- _What is asked_:
(A) Answer these questions from the Costa Express passage:
(i) What were the trained employees who work in the field called?
(ii) How many replenishment combinations did the spreadsheet system host?
(iii) What two purposes did the telemetry systems in the coffee bars serve?
(B) From the Costa Express passage, quote the text starting at "To support this" and ending at "to meet demand.".

━━ Supplied passage

One of my first tasks was to identify three fundamental supply chain functions that were driving the business. These were:
Managing and replenishing coffee-making ingredients to partner sites
Procuring and maintaining spare-parts inventory
Effectively managing the process of procuring new Costa Express machines and preparing them to be installed at customer sites
For the purposes of this article, I will describe how we managed the first and most critical of these three functions: managing the ingredients supply chain.
Drawbacks of the old model
Costa Express's distinctive model involves pushing coffee-making supplies out to our partner sites free of charge, and then sharing the revenue collected. When I joined the company, the finance team carried out this replenishment activity with support from trained employees known as "Brand Guardians," who work in the field. The Brand Guardians' job was to train partners, replenish stock for them, and give them advice on how to maximize sales and improve the coffee experience for the customer.
In order to sustain this unique model during a phase of significant growth, Costa Express would need tight control over and visibility into its supply chain. Central to this would be an awareness of exactly when and how much stock needs to be replenished at each partner site, so that money would not be wasted on excess inventory or unnecessary logistics activities. That meant Costa Express would need to understand not just aggregated order information, but also the size and frequency of the individual orders.
To support this need for order-line-level detail, Costa Express's self-service coffee bars were equipped with integrated telemetry that provided real-time reporting on machine performance and beverage sales. These systems had a twofold purpose: to prevent waste and theft, and to improve service by ensuring that the bars were always being stocked to meet demand.
The system that informed replenishment decisions comprised thousands of linked spreadsheets that contained detailed information for each site and product. Based on the size of our partner network, the system had multiplied to host more than 50,000 replenishment combinations and was edging toward 100,000 as new sites were added. One thing that greatly concerned me: Despite having invested in coffee machines with built-in programs designed to provide real-time sales data, Costa Express could not take advantage of this capability because our spreadsheet system could not extract, consolidate, and present up-to-the-minute data.
The next area I examined within the ingredients supply chain was logistics. Our current logistics provider was furnishing a full service: purchasing all of our ingredients, managing direct relationships with the suppliers, and invoicing for the full product value and logistics costs at point of delivery. Although this setup might have worked well in the beginning, it meant we had very few direct relationships with ingredients suppliers, making it difficult to negotiate and communicate changes we wanted to make as our business grew.
It became clear to me that in order to deliver sustained growth, we would have to transform our supply chain and redefine roles within the wider business ... and quickly!

━━━━
━━ Dataset content

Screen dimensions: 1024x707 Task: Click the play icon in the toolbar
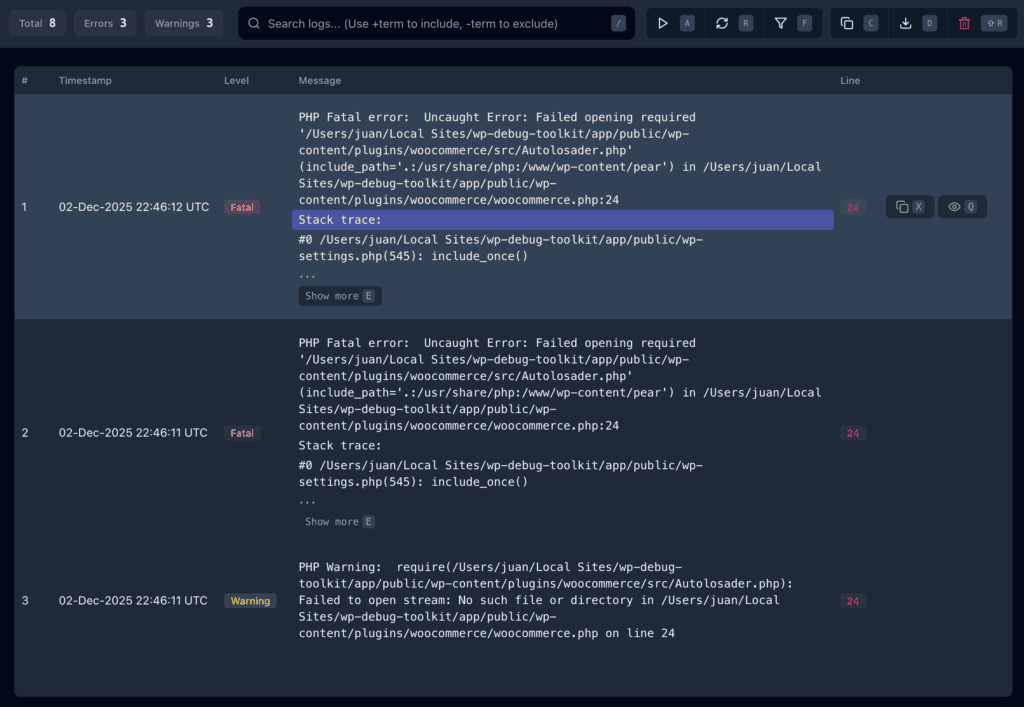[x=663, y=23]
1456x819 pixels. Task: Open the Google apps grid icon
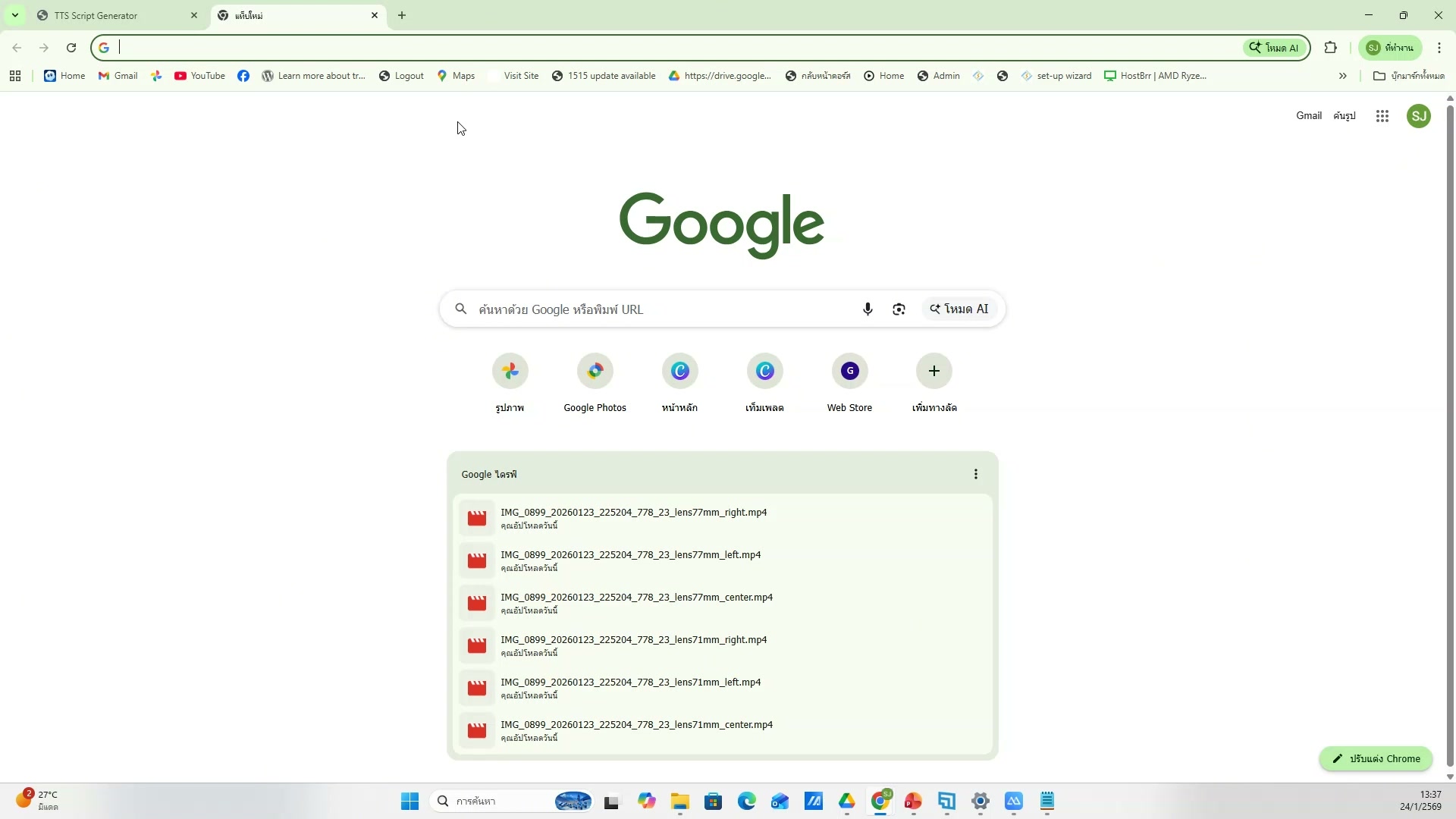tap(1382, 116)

━━━━
━━ Dataset content

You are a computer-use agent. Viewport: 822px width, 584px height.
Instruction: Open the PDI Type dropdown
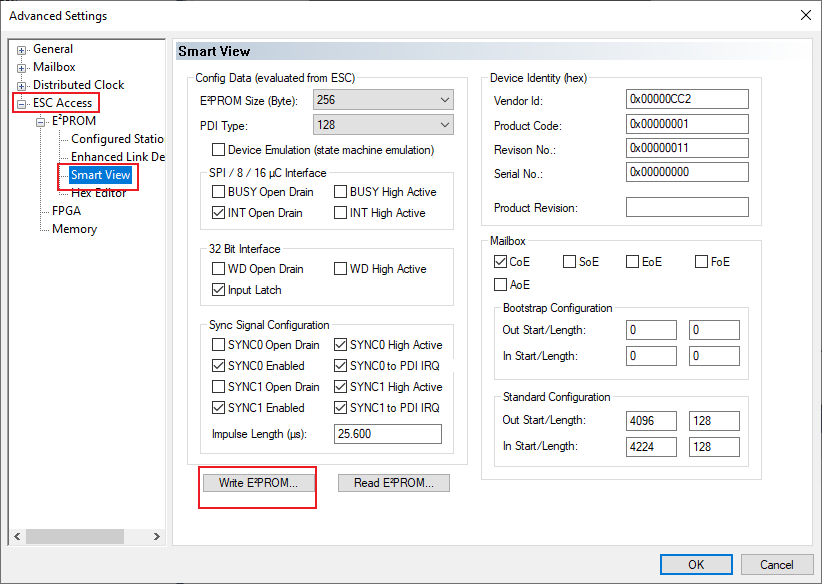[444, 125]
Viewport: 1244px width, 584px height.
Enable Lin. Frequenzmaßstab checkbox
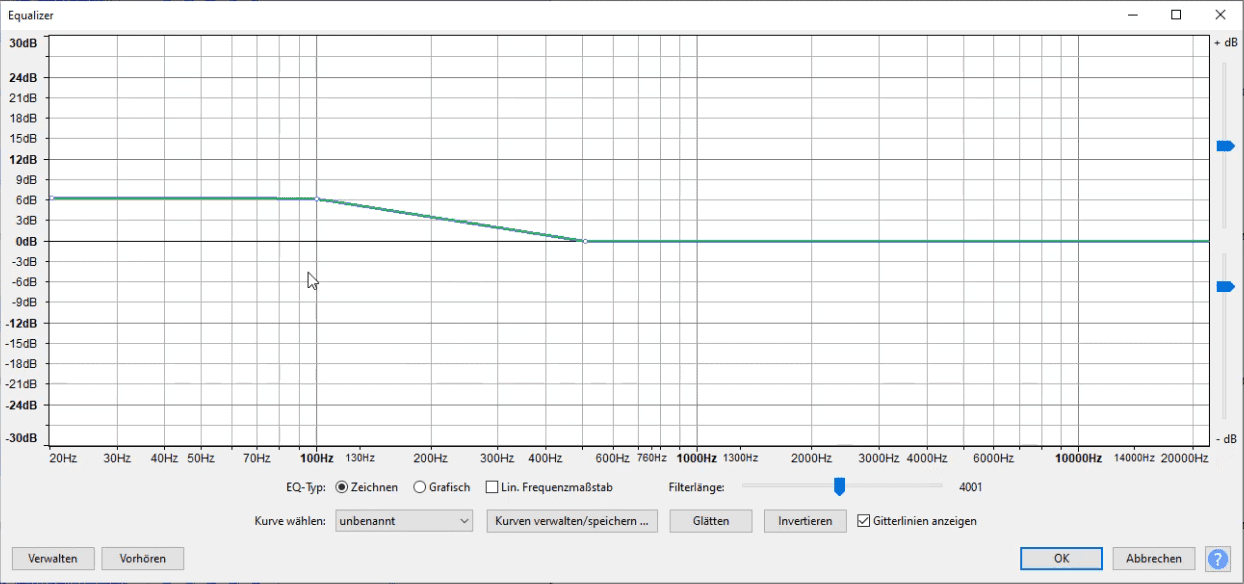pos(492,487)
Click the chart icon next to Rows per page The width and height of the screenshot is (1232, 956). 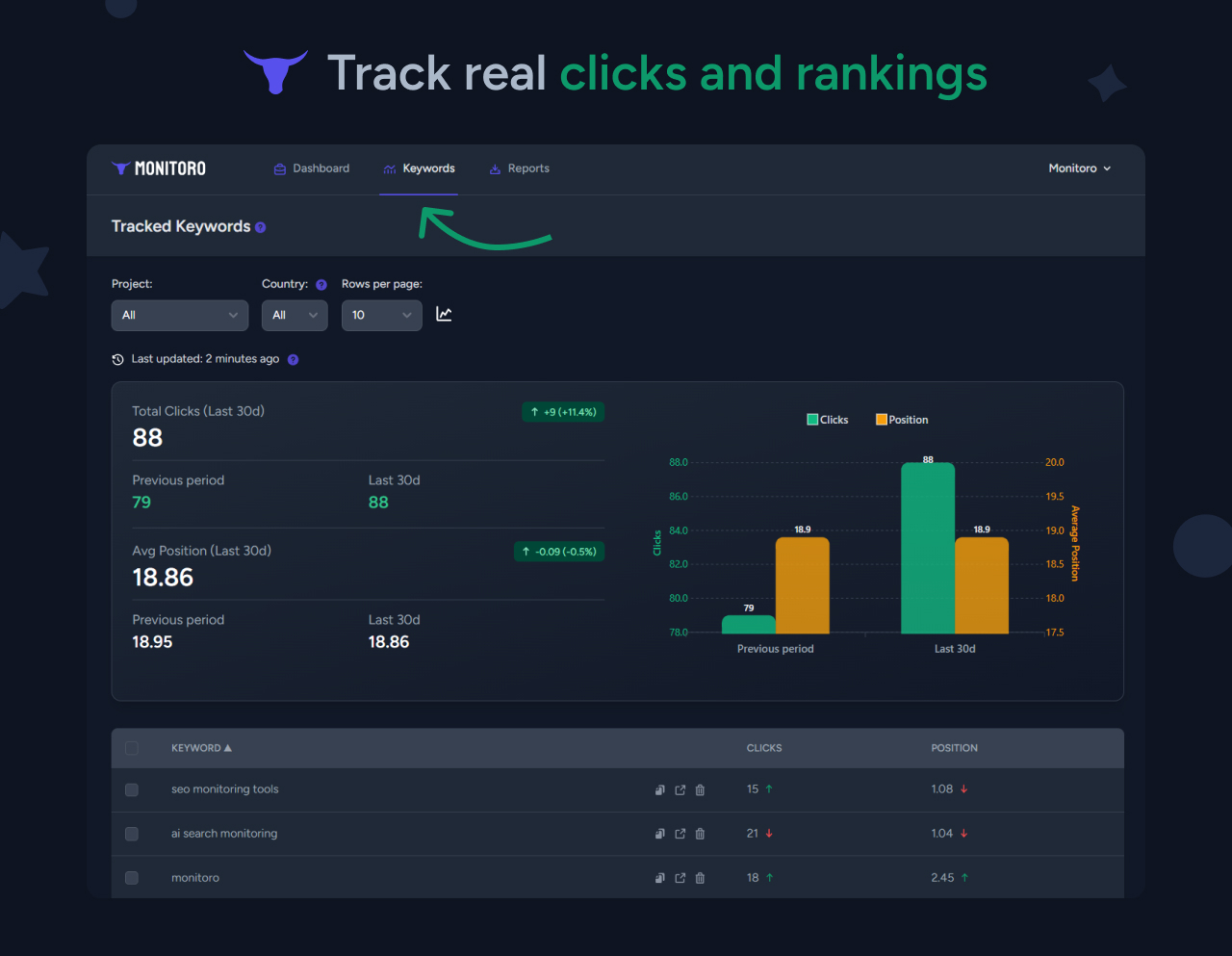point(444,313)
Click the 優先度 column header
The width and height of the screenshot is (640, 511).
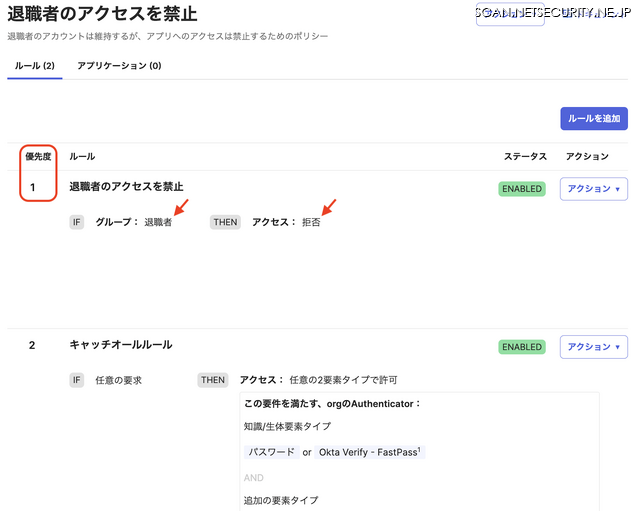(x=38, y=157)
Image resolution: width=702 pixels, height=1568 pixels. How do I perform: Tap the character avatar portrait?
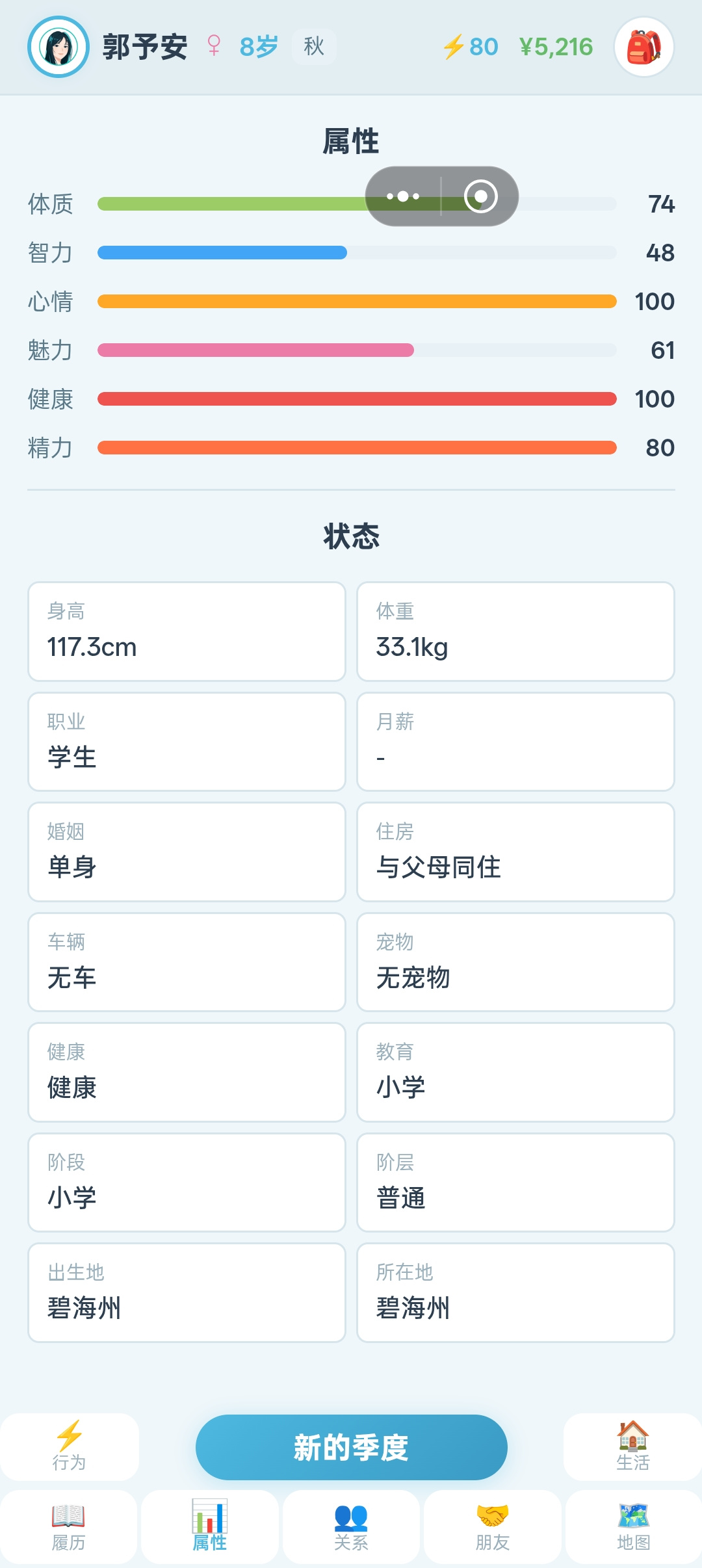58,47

━━━━

- _Outputs by task_:
(A)
(i) They were called "Brand Guardians."
(ii) It hosted more than 50,000 replenishment combinations and was edging toward 100,000 as new sites were added.
(iii) They served to prevent waste and theft, and to improve service by ensuring that the bars were always stocked to meet demand.

(B)
To support this need for order-line-level detail, Costa Express's self-service coffee bars were equipped with integrated telemetry that provided real-time reporting on machine performance and beverage sales. These systems had a twofold purpose: to prevent waste and theft, and to improve service by ensuring that the bars were always being stocked to meet demand.